The report makes a number of recommendations including The Ministry of Justice should revise the Victims’ Code and The Local Government Association and the Association of British Insurers should each produce codes of practice for responding to civil claims of child sexual abuse.

The government should introduce legislation revising the Compensation Act 2006 to clarify that section 2 facilitates apologies or offers of treatment or other redress to victims and survivors of child sexual abuse by institutions that may be vicariously liable for the actions of perpetrators.

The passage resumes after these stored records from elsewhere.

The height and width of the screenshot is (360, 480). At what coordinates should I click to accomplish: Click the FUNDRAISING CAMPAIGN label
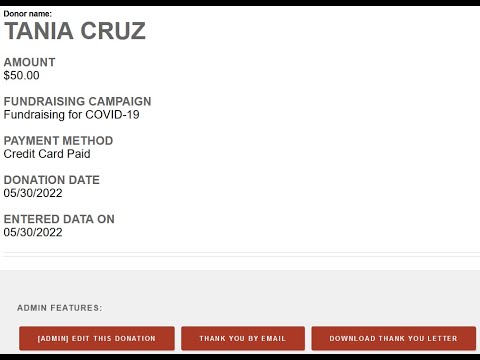(x=77, y=101)
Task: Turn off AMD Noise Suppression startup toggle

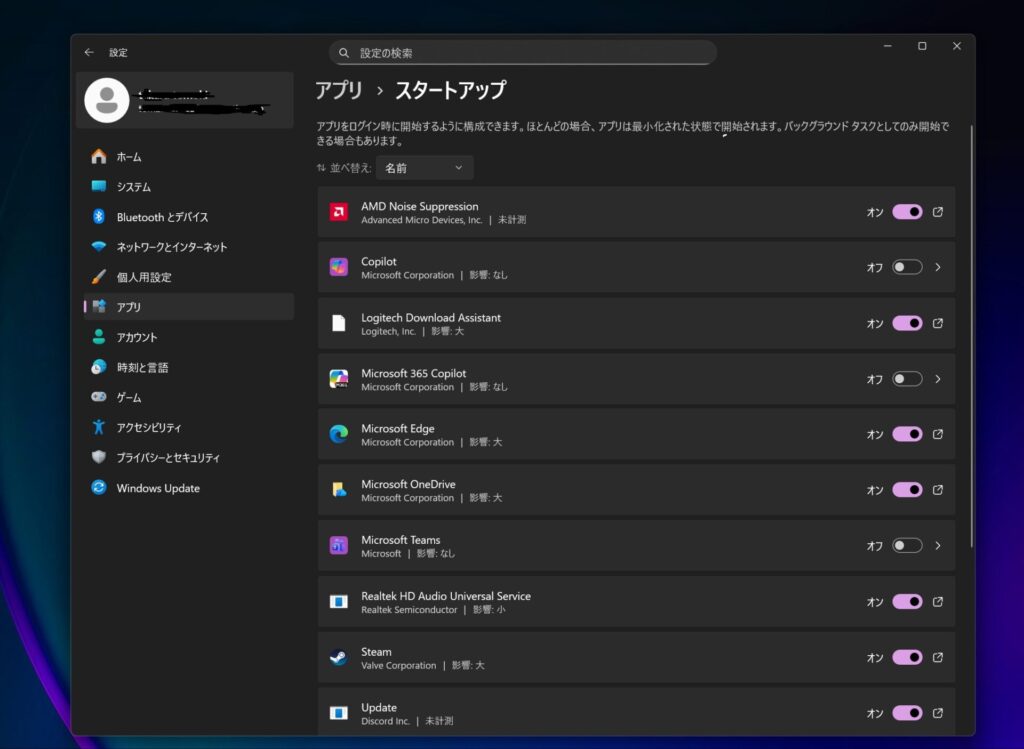Action: [907, 212]
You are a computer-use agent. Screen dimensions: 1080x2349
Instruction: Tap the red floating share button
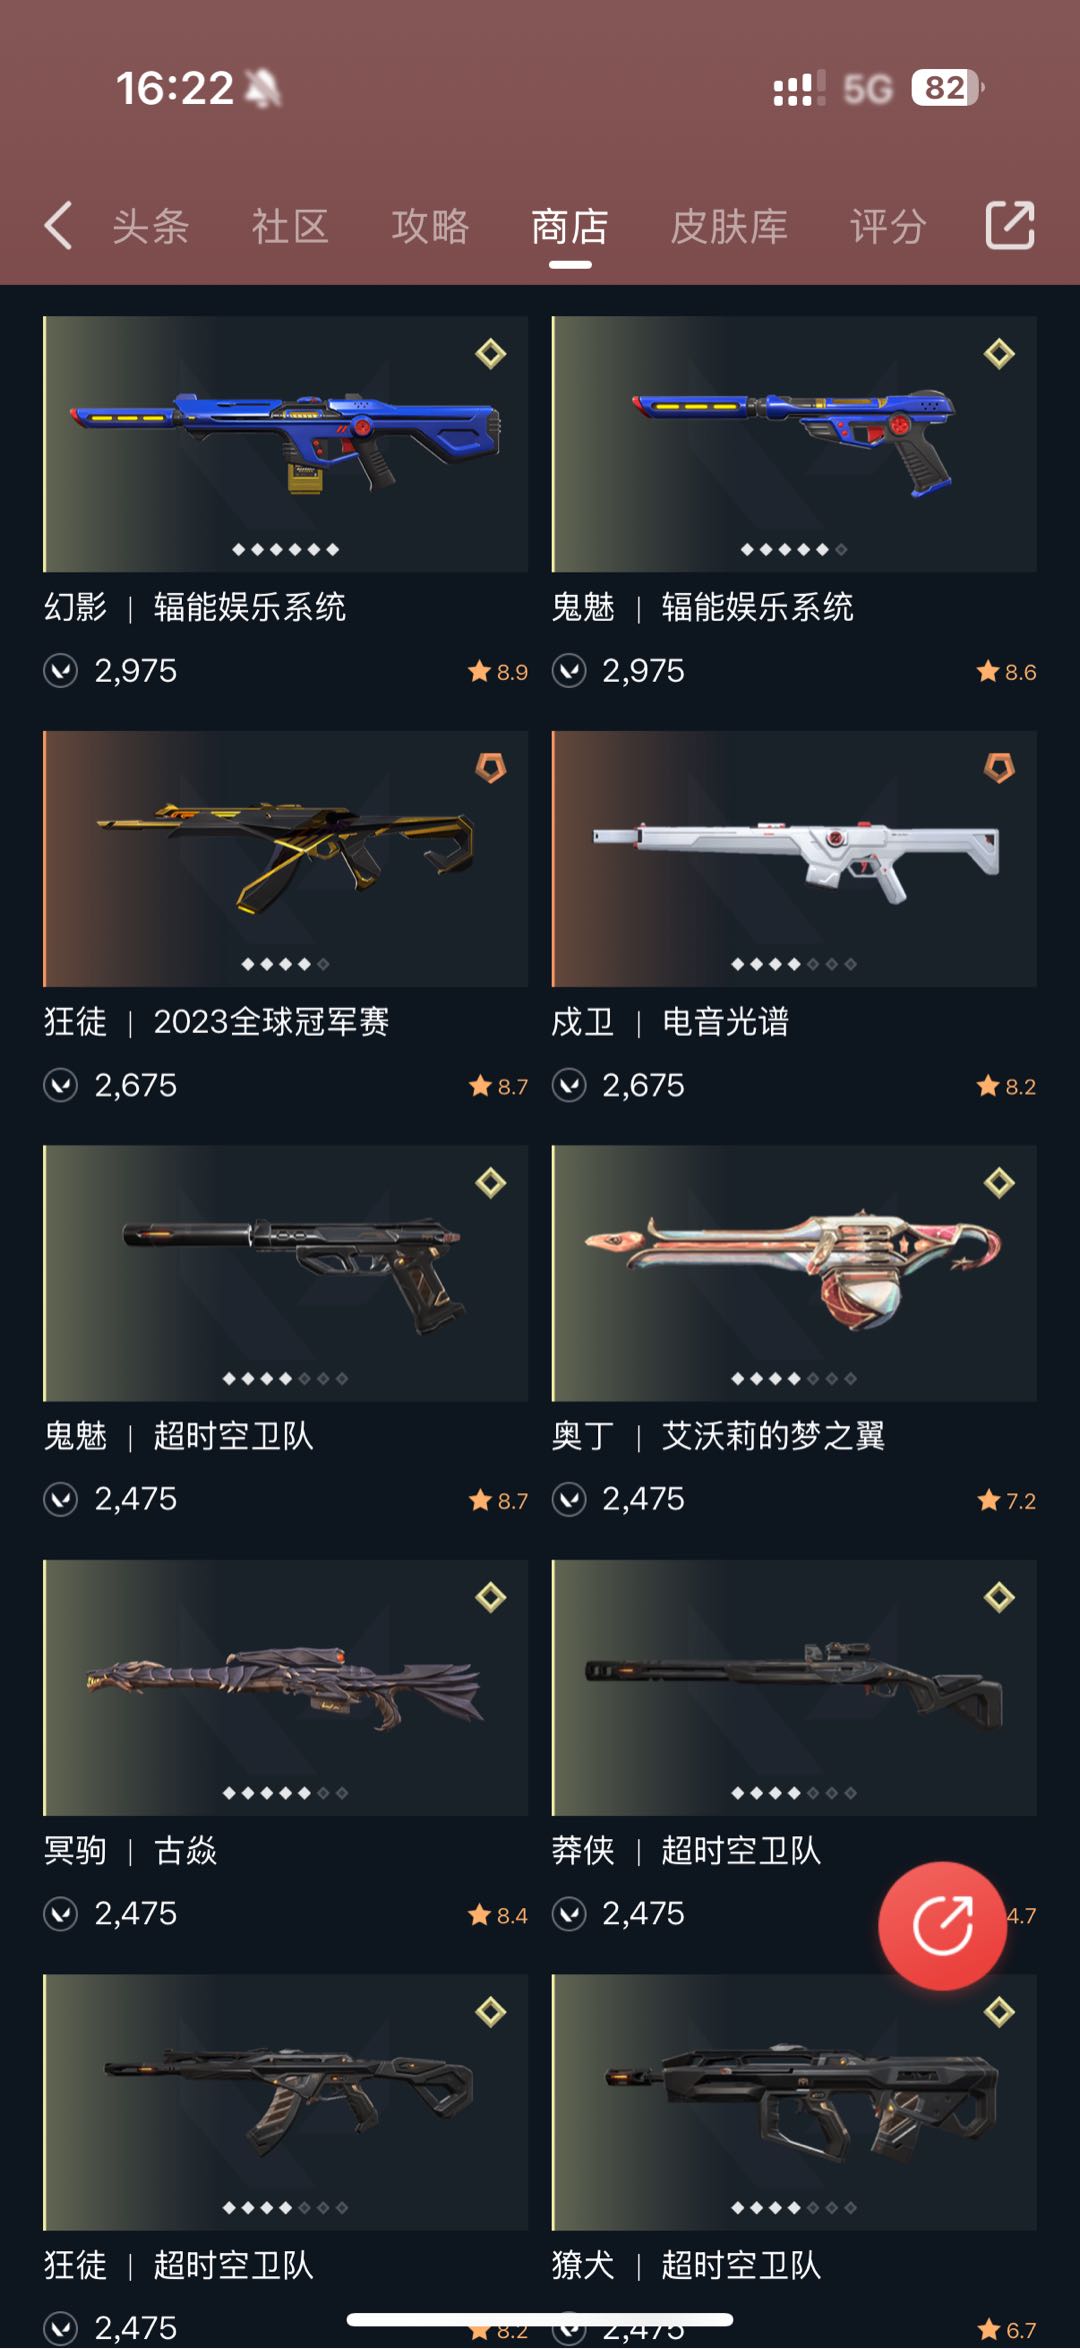coord(942,1926)
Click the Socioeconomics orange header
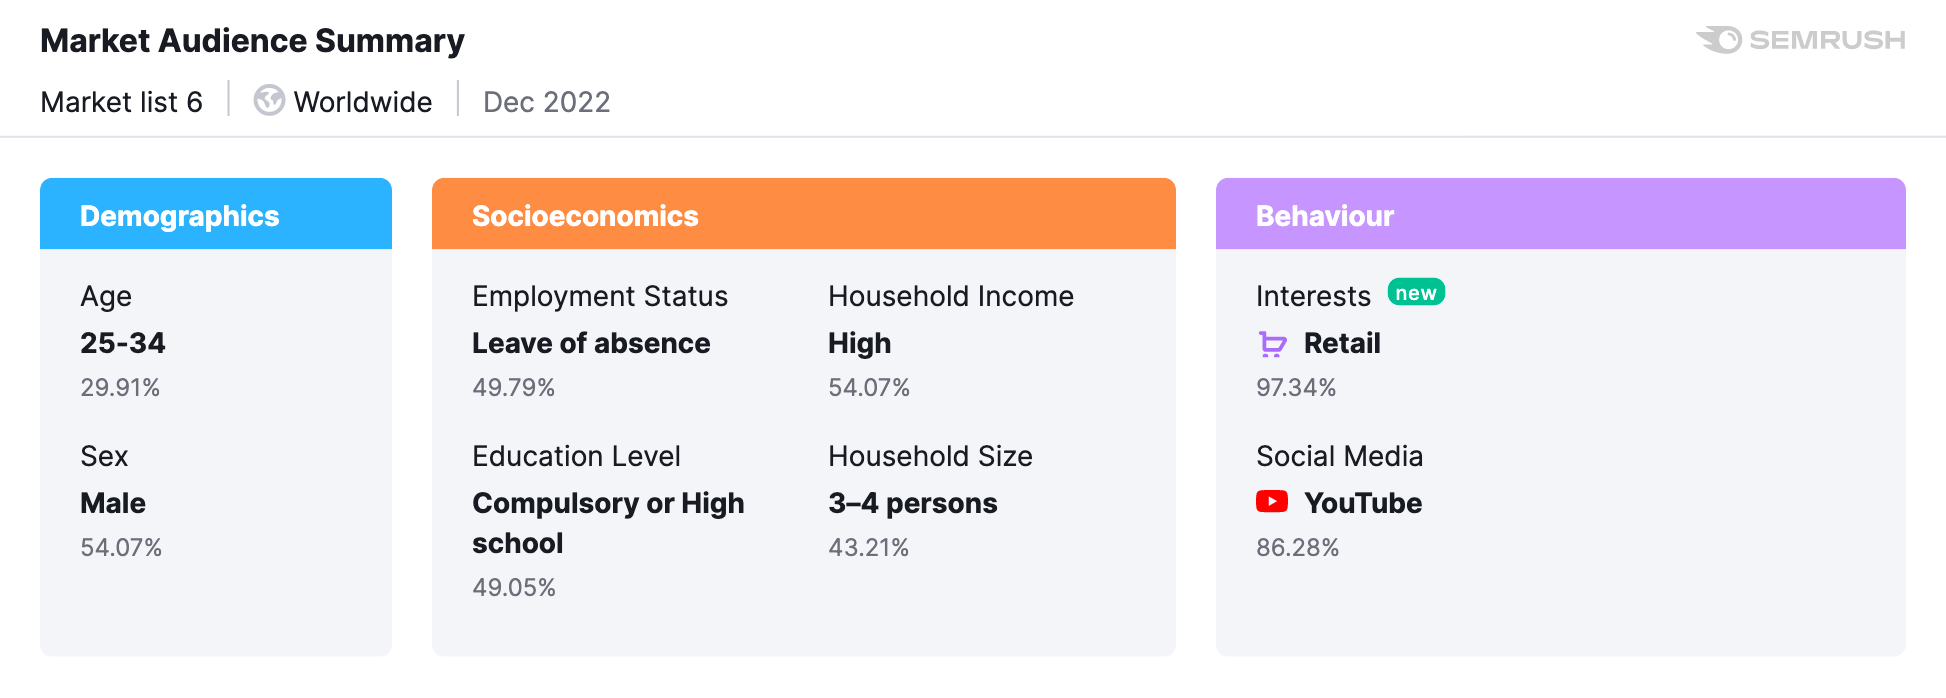 coord(585,215)
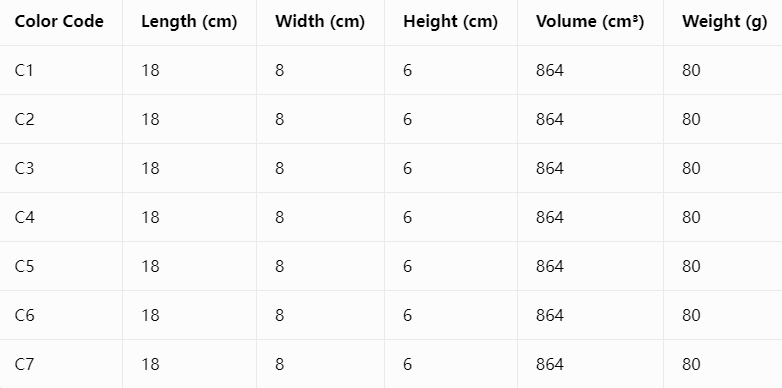Select the width value 8 in row C2

(279, 119)
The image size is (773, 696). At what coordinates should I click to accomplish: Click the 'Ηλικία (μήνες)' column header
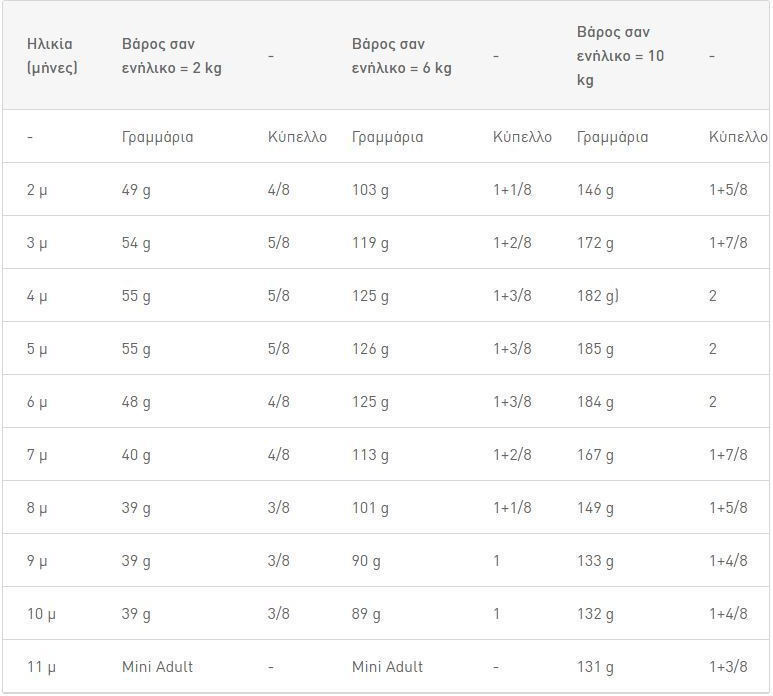[52, 56]
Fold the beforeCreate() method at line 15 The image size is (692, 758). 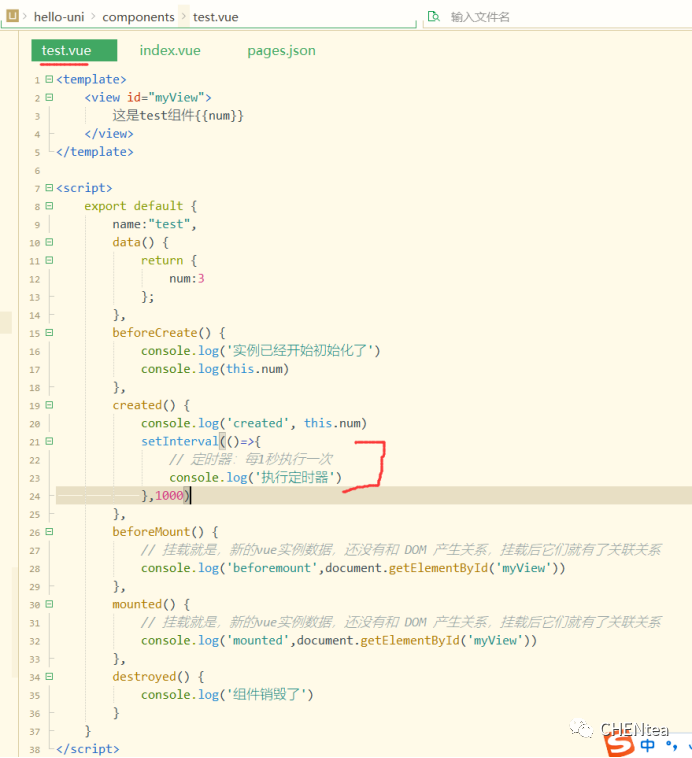[49, 333]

“Accountability and reparations for child sexual abuse takes many different forms – including punishing offenders, holding institutions to account, acknowledging abuse and providing apologies, explanations and assurances of non-recurrence, redress (including financial compensation) and support,” said the report.

“None of the systems under examination in this investigation – civil justice, criminal compensation or support services – is designed to deliver all of these objectives. However, the operation of those systems could be improved so that they become more effective at delivering accountability and reparations for victims and survivors,” the report concluded.